Stored data entries
%%

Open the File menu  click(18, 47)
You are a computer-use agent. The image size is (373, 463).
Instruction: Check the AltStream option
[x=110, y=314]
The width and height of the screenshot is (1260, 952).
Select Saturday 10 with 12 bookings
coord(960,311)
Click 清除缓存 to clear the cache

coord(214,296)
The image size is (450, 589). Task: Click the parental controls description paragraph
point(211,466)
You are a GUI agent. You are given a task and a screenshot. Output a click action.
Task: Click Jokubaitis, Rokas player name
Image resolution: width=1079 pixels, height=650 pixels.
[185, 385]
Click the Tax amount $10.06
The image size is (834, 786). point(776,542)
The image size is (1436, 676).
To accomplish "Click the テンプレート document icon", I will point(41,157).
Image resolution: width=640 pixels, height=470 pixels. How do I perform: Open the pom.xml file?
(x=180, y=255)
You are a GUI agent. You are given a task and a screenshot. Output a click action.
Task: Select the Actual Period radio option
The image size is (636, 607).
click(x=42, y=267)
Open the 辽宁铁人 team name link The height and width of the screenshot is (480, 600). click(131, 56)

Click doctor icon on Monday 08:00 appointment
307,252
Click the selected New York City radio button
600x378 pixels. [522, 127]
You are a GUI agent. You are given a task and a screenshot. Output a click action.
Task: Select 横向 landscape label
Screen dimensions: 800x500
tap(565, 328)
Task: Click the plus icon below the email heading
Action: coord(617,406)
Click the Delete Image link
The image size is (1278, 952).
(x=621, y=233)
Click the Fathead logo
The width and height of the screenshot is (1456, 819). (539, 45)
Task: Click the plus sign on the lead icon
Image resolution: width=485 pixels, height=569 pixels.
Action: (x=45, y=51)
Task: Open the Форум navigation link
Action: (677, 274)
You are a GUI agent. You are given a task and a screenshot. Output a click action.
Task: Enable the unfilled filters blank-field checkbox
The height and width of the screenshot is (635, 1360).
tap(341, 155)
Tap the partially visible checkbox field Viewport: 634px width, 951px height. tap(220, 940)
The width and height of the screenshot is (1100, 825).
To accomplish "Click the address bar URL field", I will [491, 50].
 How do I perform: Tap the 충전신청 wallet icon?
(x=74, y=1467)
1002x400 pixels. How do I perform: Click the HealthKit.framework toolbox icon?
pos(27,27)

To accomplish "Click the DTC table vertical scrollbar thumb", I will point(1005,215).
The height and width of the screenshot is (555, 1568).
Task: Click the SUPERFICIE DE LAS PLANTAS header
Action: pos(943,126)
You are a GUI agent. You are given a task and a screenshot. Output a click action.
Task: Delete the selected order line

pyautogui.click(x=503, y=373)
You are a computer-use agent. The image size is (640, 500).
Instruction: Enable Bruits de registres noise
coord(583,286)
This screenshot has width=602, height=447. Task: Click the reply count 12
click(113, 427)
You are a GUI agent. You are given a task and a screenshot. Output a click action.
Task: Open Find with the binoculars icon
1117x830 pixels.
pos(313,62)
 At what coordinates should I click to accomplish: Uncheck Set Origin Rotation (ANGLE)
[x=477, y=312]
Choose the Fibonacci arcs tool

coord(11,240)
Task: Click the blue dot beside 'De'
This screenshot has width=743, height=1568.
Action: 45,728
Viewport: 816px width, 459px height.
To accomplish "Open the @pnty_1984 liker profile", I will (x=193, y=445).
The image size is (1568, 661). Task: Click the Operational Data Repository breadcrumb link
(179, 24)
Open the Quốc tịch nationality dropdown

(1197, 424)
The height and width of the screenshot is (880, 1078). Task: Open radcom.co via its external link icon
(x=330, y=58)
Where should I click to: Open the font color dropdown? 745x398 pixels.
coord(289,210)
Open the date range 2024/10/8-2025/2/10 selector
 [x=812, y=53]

%%

• _What this task involves_:
Make an exact copy of every line in the data.

• _Answer to this problem_:
Open the File menu  click(18, 47)
You are a computer-use agent. The image size is (373, 463).
Instruction: Check the AltStream option
[x=110, y=314]
The width and height of the screenshot is (1260, 952).
Select Saturday 10 with 12 bookings
coord(960,311)
Click 清除缓存 to clear the cache

coord(214,296)
The image size is (450, 589). Task: Click the parental controls description paragraph
point(211,466)
You are a GUI agent. You are given a task and a screenshot. Output a click action.
Task: Click Jokubaitis, Rokas player name
Image resolution: width=1079 pixels, height=650 pixels.
[185, 385]
Click the Tax amount $10.06
The image size is (834, 786). point(776,542)
The image size is (1436, 676).
To accomplish "Click the テンプレート document icon", I will point(41,157).
Image resolution: width=640 pixels, height=470 pixels. How do I perform: Open the pom.xml file?
(x=180, y=255)
You are a GUI agent. You are given a task and a screenshot. Output a click action.
Task: Select the Actual Period radio option
The image size is (636, 607).
click(x=42, y=267)
Open the 辽宁铁人 team name link The height and width of the screenshot is (480, 600). click(131, 56)

Click doctor icon on Monday 08:00 appointment
307,252
Click the selected New York City radio button
600x378 pixels. [522, 127]
You are a GUI agent. You are given a task and a screenshot. Output a click action.
Task: Select 横向 landscape label
Screen dimensions: 800x500
tap(565, 328)
Task: Click the plus icon below the email heading
Action: coord(617,406)
Click the Delete Image link
The image size is (1278, 952).
(x=621, y=233)
Click the Fathead logo
The width and height of the screenshot is (1456, 819). (539, 45)
Task: Click the plus sign on the lead icon
Image resolution: width=485 pixels, height=569 pixels.
Action: (x=45, y=51)
Task: Open the Форум navigation link
Action: (677, 274)
You are a GUI agent. You are given a task and a screenshot. Output a click action.
Task: Enable the unfilled filters blank-field checkbox
The height and width of the screenshot is (635, 1360).
tap(341, 155)
Tap the partially visible checkbox field Viewport: 634px width, 951px height. tap(220, 940)
The width and height of the screenshot is (1100, 825).
To accomplish "Click the address bar URL field", I will [491, 50].
 How do I perform: Tap the 충전신청 wallet icon?
(x=74, y=1467)
1002x400 pixels. How do I perform: Click the HealthKit.framework toolbox icon?
pos(27,27)

To accomplish "Click the DTC table vertical scrollbar thumb", I will point(1005,215).
The height and width of the screenshot is (555, 1568).
Task: Click the SUPERFICIE DE LAS PLANTAS header
Action: pos(943,126)
You are a GUI agent. You are given a task and a screenshot. Output a click action.
Task: Delete the selected order line

pyautogui.click(x=503, y=373)
You are a computer-use agent. The image size is (640, 500).
Instruction: Enable Bruits de registres noise
coord(583,286)
This screenshot has width=602, height=447. Task: Click the reply count 12
click(113, 427)
You are a GUI agent. You are given a task and a screenshot. Output a click action.
Task: Open Find with the binoculars icon
1117x830 pixels.
pos(313,62)
 At what coordinates should I click to accomplish: Uncheck Set Origin Rotation (ANGLE)
[x=477, y=312]
Choose the Fibonacci arcs tool

coord(11,240)
Task: Click the blue dot beside 'De'
This screenshot has width=743, height=1568.
Action: 45,728
Viewport: 816px width, 459px height.
To accomplish "Open the @pnty_1984 liker profile", I will (x=193, y=445).
The image size is (1568, 661). Task: Click the Operational Data Repository breadcrumb link
(179, 24)
Open the Quốc tịch nationality dropdown

(1197, 424)
The height and width of the screenshot is (880, 1078). Task: Open radcom.co via its external link icon
(x=330, y=58)
Where should I click to: Open the font color dropdown? 745x398 pixels.
coord(289,210)
Open the date range 2024/10/8-2025/2/10 selector
 [x=812, y=53]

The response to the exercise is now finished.